And yet the CDC tells us that women are more than twice as likely as men to take prescription medication for depression. That number has been climbing. We treat this as evidence of a mental health crisis, which it may be, without asking a prior question: Are we treating the right thing? Part of the confusion is cultural: Burnout has become, in recent years, the more acceptable diagnosis. It’s structural, systemic, not-your-fault in a way that feels socially legible. Depression still carries a different weight, a different intimacy, a suggestion that the problem is you rather than the circumstances surrounding you. So when an exhausted, high-achieving woman sits down across from a doctor—often for the length of a sitcom cold open—burnout is the frame she walks in with, and an SSRI is frequently what she walks out with. Doctors are not necessarily wrong to prescribe the medication. They are working with limited time, a patient who has already self-diagnosed, and a combination of symptoms that are genuinely ambiguous.

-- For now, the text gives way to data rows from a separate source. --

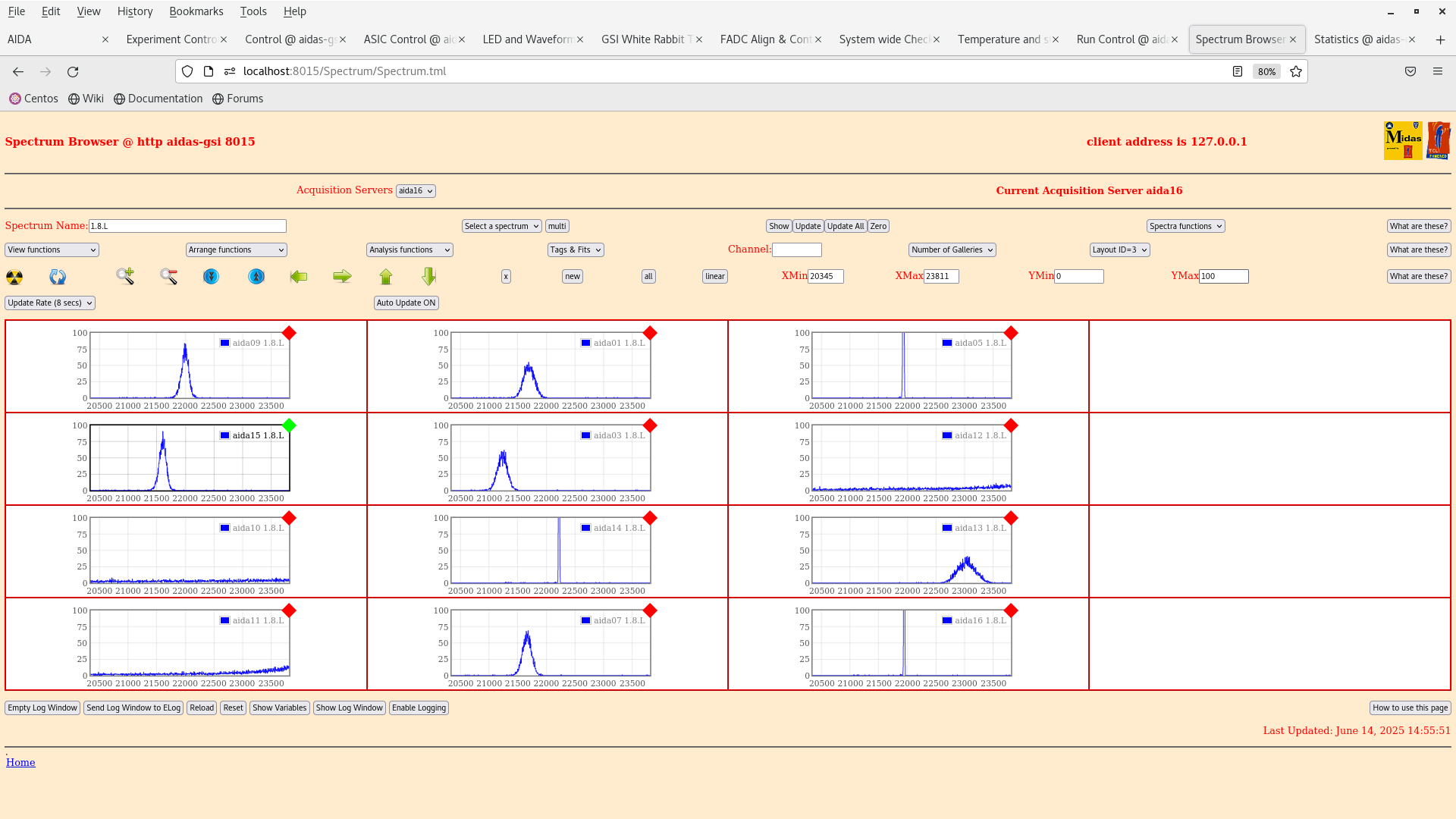Screen dimensions: 1456x819
Task: Expand the Update Rate dropdown
Action: 50,303
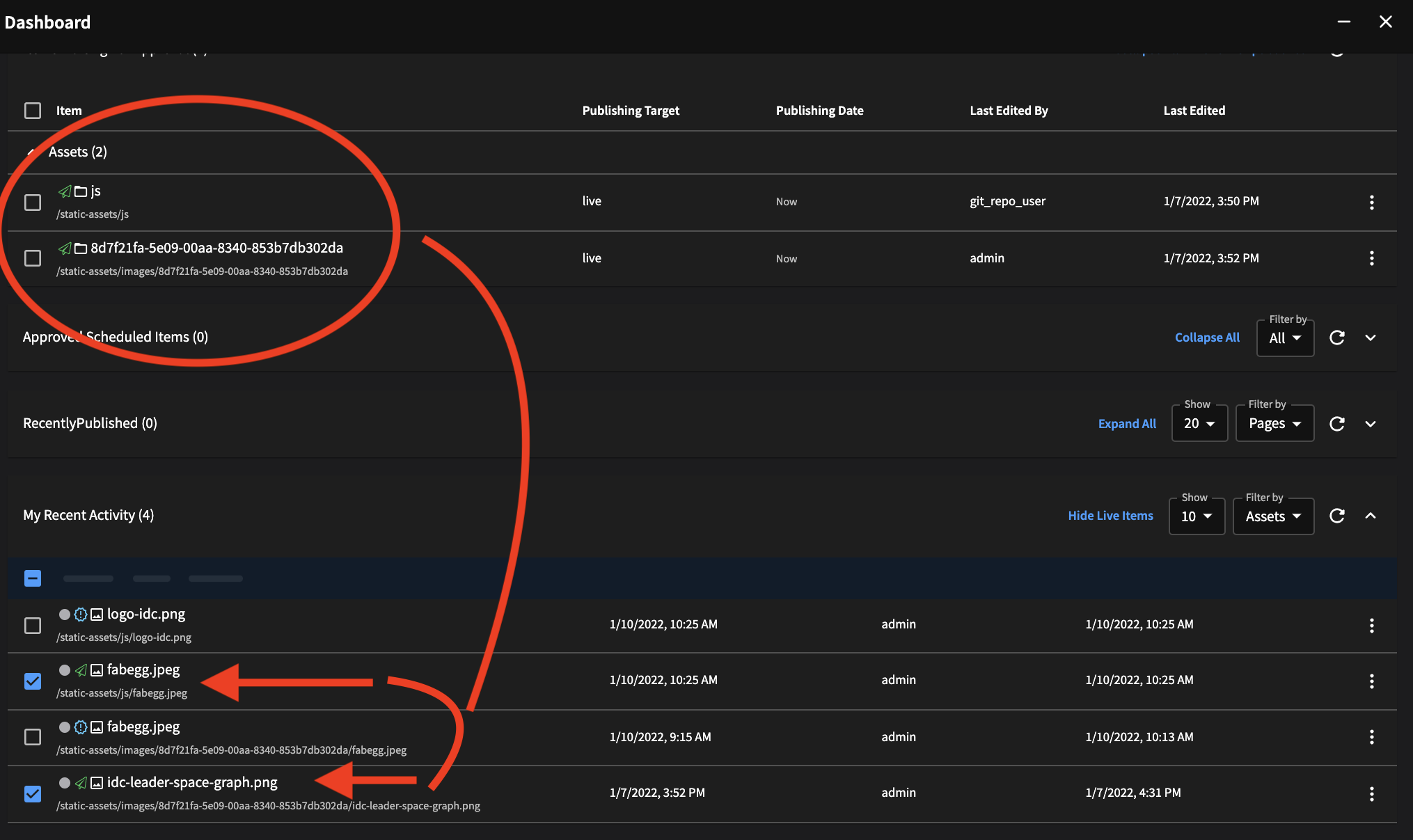Screen dimensions: 1413x840
Task: Open the kebab menu for the 8d7f21fa folder row
Action: 1372,258
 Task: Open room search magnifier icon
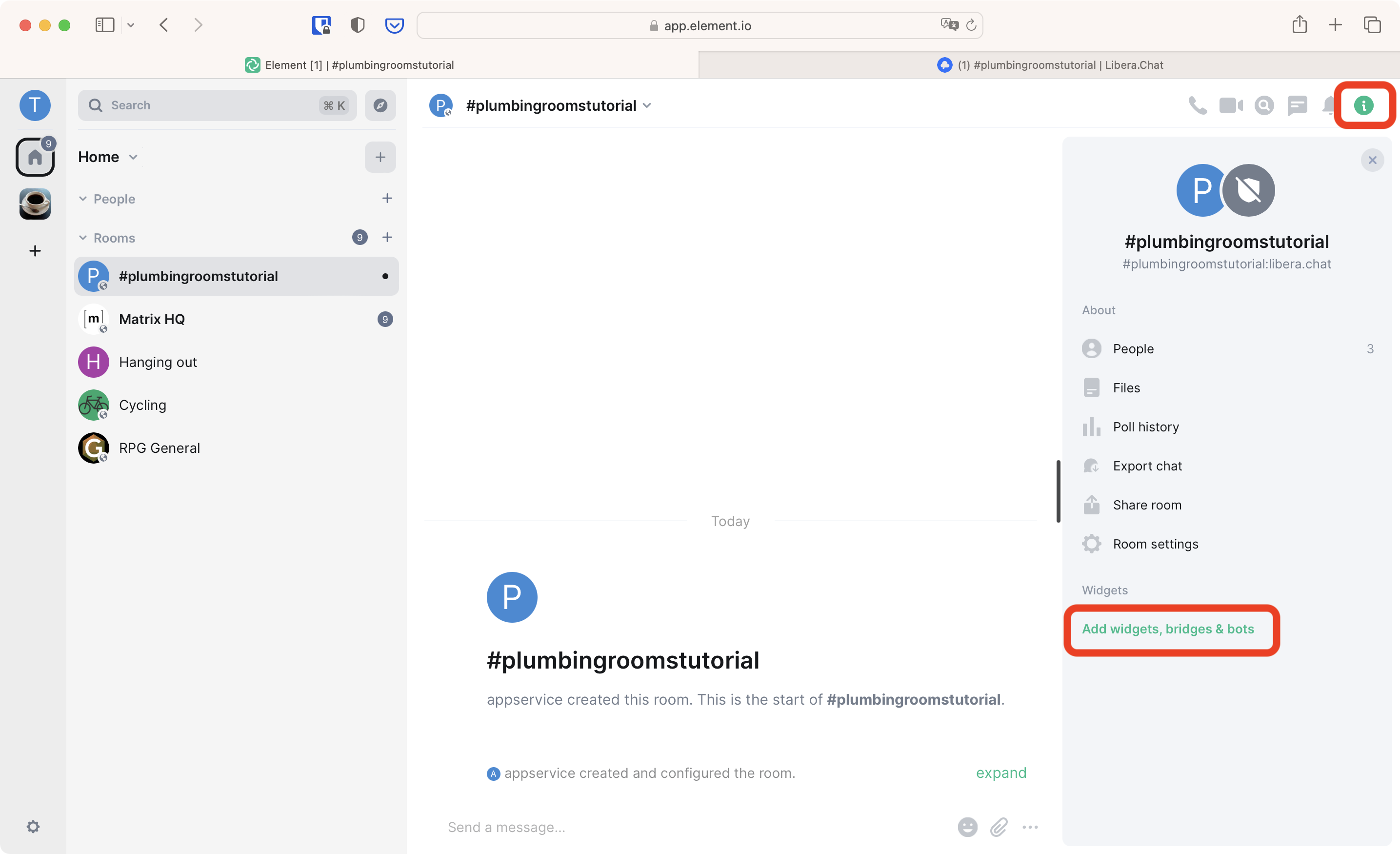1263,106
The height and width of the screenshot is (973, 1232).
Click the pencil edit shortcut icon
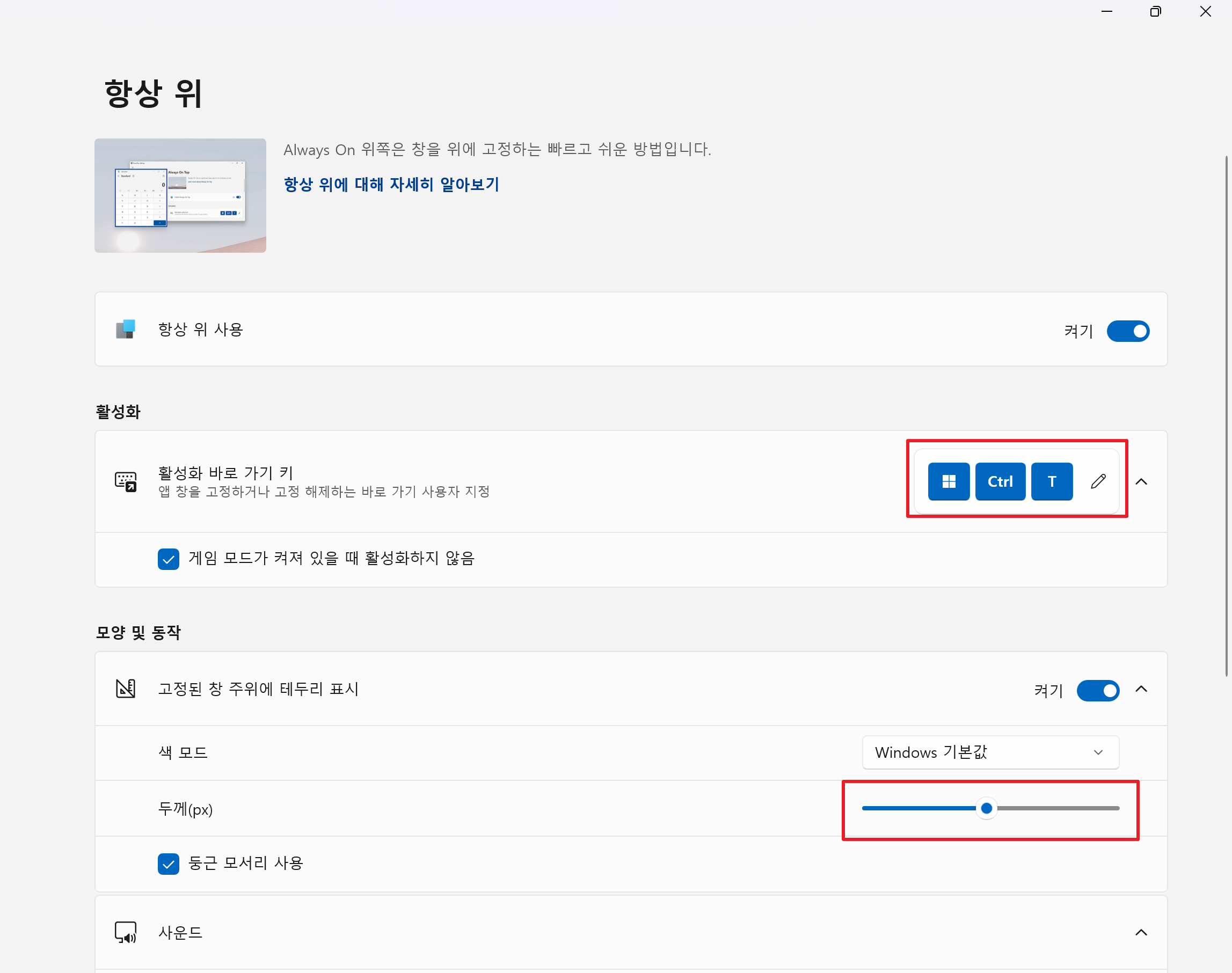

What I keep thinking about is Robby on that motorcycle in The Pitt season 2: no helmet, shades on, wind in his face (yes, I’m a fan now), a man doing something reckless because recklessness is the only thing that still makes him feel anything. I recognized that—not the motorcycle, no, but the logic underneath it. The way you start making choices that are really just attempts to feel like a person again. I never picked up the Prozac prescription. Maybe I should have; maybe I’ll come to regret that. But I took two days largely off (baby steps) to celebrate my mom’s 70th in the Hamptons, where I averaged five hours of sleep—a major upgrade—and found, slowly, that the world started to have color again. The nonprofit is still there, still growing day by day. The seminar is still there, lighting me up. The structural conditions that flattened me are fully intact. But I could feel them again, which, for now, is enough to work with.
The question isn’t whether antidepressants are good or bad. They are, for many women, genuinely lifesaving. The question is whether we are asking enough questions before we reach for them. Whether 12 minutes is enough time to tell the difference between a brain that is broken and a life that has simply become too much. Whether we are treating the symptom, the flatness, the fog of the women (and men) sitting exhausted in the office chairs at the hospital clinic, or the thing underneath it. Whether we are asking: What happened to her? Or only: What’s wrong with her? Those are different questions, with different answers, and all of us deserve the time it takes to find out which one applies.